What you should output is the data below, unchanged in every character.

→ Dataset records:
########

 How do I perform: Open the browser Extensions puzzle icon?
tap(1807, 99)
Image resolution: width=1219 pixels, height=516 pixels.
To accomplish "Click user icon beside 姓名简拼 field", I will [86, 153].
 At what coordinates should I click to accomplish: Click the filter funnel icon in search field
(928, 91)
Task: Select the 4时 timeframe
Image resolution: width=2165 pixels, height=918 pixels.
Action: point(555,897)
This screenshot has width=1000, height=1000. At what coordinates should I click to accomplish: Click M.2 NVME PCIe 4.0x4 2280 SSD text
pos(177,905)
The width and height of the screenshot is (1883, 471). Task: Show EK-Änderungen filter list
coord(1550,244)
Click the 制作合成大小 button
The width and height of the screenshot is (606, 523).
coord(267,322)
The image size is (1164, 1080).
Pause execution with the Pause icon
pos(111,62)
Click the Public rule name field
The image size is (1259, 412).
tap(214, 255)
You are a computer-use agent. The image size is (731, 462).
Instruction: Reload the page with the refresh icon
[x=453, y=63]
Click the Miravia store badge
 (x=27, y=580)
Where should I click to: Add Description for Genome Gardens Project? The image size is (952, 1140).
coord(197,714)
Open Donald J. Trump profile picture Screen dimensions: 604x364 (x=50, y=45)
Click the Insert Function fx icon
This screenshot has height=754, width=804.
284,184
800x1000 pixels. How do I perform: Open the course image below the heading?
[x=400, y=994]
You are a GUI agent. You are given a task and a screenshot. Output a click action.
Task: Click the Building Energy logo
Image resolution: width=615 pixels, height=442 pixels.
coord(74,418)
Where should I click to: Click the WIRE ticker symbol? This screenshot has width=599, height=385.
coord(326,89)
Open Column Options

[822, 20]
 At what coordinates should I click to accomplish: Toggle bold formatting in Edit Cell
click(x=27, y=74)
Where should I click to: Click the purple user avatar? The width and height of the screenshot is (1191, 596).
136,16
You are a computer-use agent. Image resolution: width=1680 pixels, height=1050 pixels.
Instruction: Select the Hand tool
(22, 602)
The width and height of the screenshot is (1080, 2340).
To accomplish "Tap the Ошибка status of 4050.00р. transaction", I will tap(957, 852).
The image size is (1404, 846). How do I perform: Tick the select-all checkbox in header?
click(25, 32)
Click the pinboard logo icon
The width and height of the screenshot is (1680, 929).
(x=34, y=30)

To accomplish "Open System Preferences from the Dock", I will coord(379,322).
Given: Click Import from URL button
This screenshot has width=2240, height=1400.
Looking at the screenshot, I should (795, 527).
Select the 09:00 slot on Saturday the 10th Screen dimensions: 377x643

########

→ Written reply:
 How do I perform: Open the browser Extensions puzzle icon?
tap(1807, 99)
Image resolution: width=1219 pixels, height=516 pixels.
To accomplish "Click user icon beside 姓名简拼 field", I will [86, 153].
 At what coordinates should I click to accomplish: Click the filter funnel icon in search field
(928, 91)
Task: Select the 4时 timeframe
Image resolution: width=2165 pixels, height=918 pixels.
Action: point(555,897)
This screenshot has width=1000, height=1000. At what coordinates should I click to accomplish: Click M.2 NVME PCIe 4.0x4 2280 SSD text
pos(177,905)
The width and height of the screenshot is (1883, 471). Task: Show EK-Änderungen filter list
coord(1550,244)
Click the 制作合成大小 button
The width and height of the screenshot is (606, 523).
coord(267,322)
The image size is (1164, 1080).
Pause execution with the Pause icon
pos(111,62)
Click the Public rule name field
The image size is (1259, 412).
tap(214, 255)
You are a computer-use agent. The image size is (731, 462).
Instruction: Reload the page with the refresh icon
[x=453, y=63]
Click the Miravia store badge
 (x=27, y=580)
Where should I click to: Add Description for Genome Gardens Project? The image size is (952, 1140).
coord(197,714)
Open Donald J. Trump profile picture Screen dimensions: 604x364 (x=50, y=45)
Click the Insert Function fx icon
This screenshot has height=754, width=804.
284,184
800x1000 pixels. How do I perform: Open the course image below the heading?
[x=400, y=994]
You are a GUI agent. You are given a task and a screenshot. Output a click action.
Task: Click the Building Energy logo
Image resolution: width=615 pixels, height=442 pixels.
coord(74,418)
Where should I click to: Click the WIRE ticker symbol? This screenshot has width=599, height=385.
coord(326,89)
Open Column Options

[822, 20]
 At what coordinates should I click to accomplish: Toggle bold formatting in Edit Cell
click(x=27, y=74)
Where should I click to: Click the purple user avatar? The width and height of the screenshot is (1191, 596).
136,16
You are a computer-use agent. Image resolution: width=1680 pixels, height=1050 pixels.
Instruction: Select the Hand tool
(22, 602)
The width and height of the screenshot is (1080, 2340).
To accomplish "Tap the Ошибка status of 4050.00р. transaction", I will tap(957, 852).
The image size is (1404, 846). How do I perform: Tick the select-all checkbox in header?
click(25, 32)
Click the pinboard logo icon
The width and height of the screenshot is (1680, 929).
(x=34, y=30)

To accomplish "Open System Preferences from the Dock", I will coord(379,322).
Given: Click Import from URL button
This screenshot has width=2240, height=1400.
Looking at the screenshot, I should (795, 527).
Select the 09:00 slot on Saturday the 10th Screen dimensions: 377x643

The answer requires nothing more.